En plein cœur de l’été, l’intelligence artificielle ne cesse d’occuper les ministères : discrètement, une majorité d’entre eux ont rendu les devoirs qui leur avaient été imposés par Matignon, et le ministre de l’Action et des Comptes publics David Amiel, en cette fin de mois de juillet. Huit ministères, ou pôles ministériels, ont publié leur feuille de route sur l’intelligence artificielle, sur la douzaine attendue.
Ces documents ont plusieurs fonctions : d’abord, formaliser concrètement les ambitions de chaque ministère en matière d’intelligence artificielle, voir se dégager les grandes spécificités de chacun sur le sujet, mais aussi prendre acte du socle commun initié par la direction interministérielle du numérique. Comme entendu par le gouvernement, la tendance n’est plus à l’expérimentation, mais plutôt au passage à l’échelle et à l’industrialisation.
Des tendances communes
On retrouve ainsi quelques tendances communes, comme celle d’utiliser l’intelligence artificielle pour augmenter la productivité. Cette volonté se décline, dans la majorité des ministères, par des outils désormais bien connus comme les assistants IA généralistes – d’abord avec l’usage de celui proposé par la Dinum, mais aussi avec ceux fabriqués par les ministères eux-mêmes. On retrouve donc, aux Armées, l’outil “GenIAl intradef”, ainsi que l’outil DiploIA au Quai d’Orsay. Ou encore, le portail d’intelligence artificielle générative au sein du ministère de l’Agriculture.

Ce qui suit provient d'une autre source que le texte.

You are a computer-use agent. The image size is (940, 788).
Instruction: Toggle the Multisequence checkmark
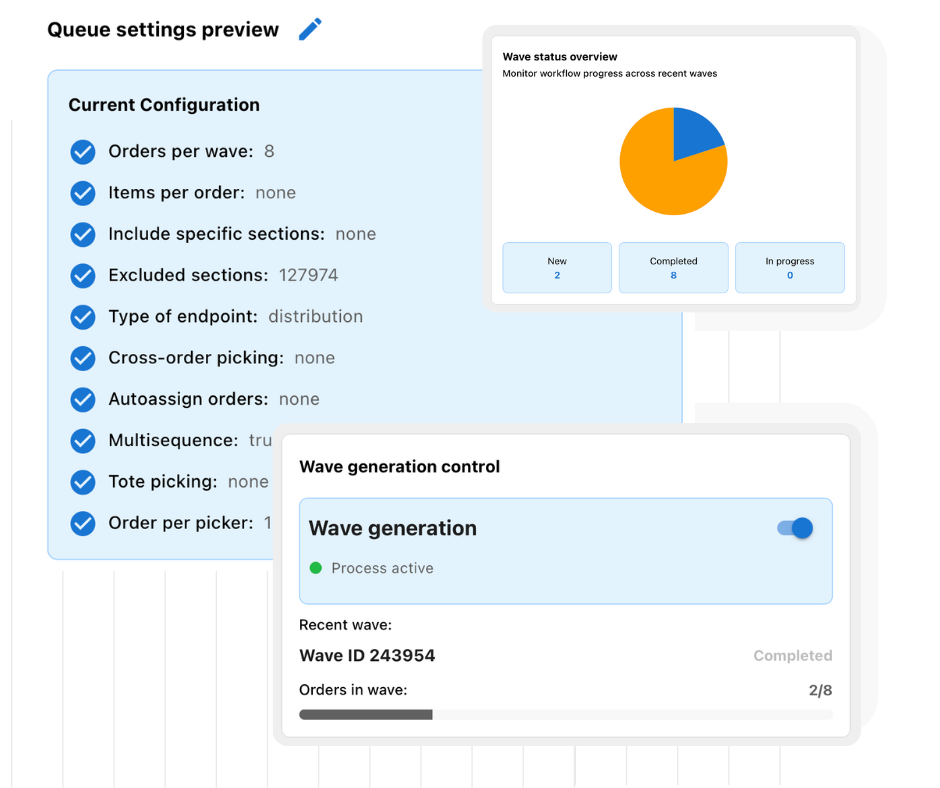pyautogui.click(x=83, y=441)
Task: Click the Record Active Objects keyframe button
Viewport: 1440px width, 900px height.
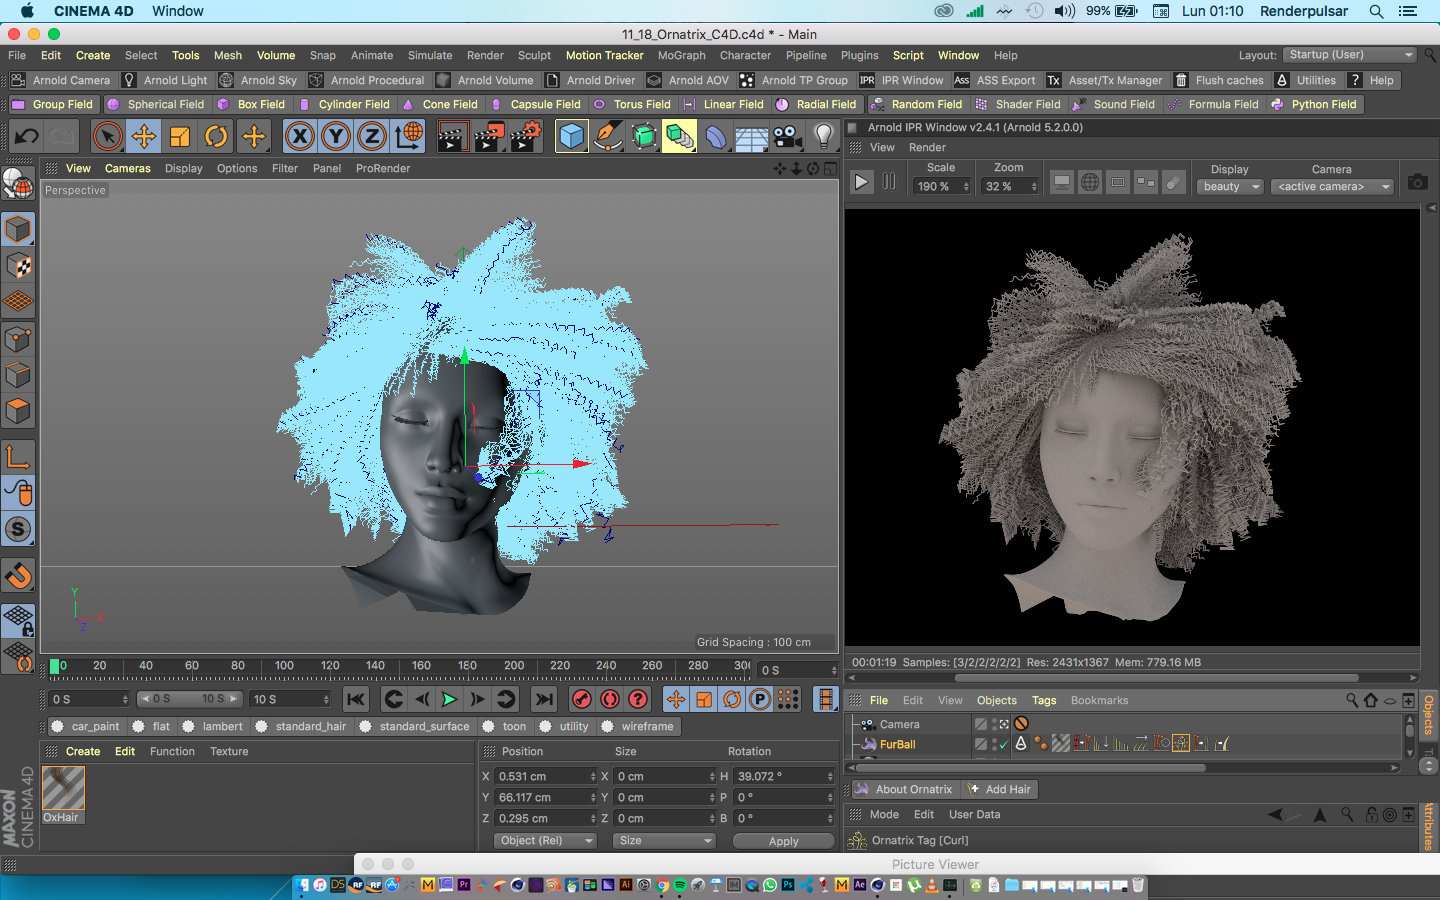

Les ministères ont aussi fait entrer la mutualisation dans leur vocable. Dans la logique de la mission de rationalisation “État efficace”, le ministère des Armées a reçu pour consigne de rendre interopérable son outil GenIAl intradef, afin que les autres administrations puissent l’intégrer à leur propre fonctionnement. La plupart des ministères ont bien intégré l’Assistant IA de la Dinum, désormais généralisé à la totalité des agents de l’administration centrale.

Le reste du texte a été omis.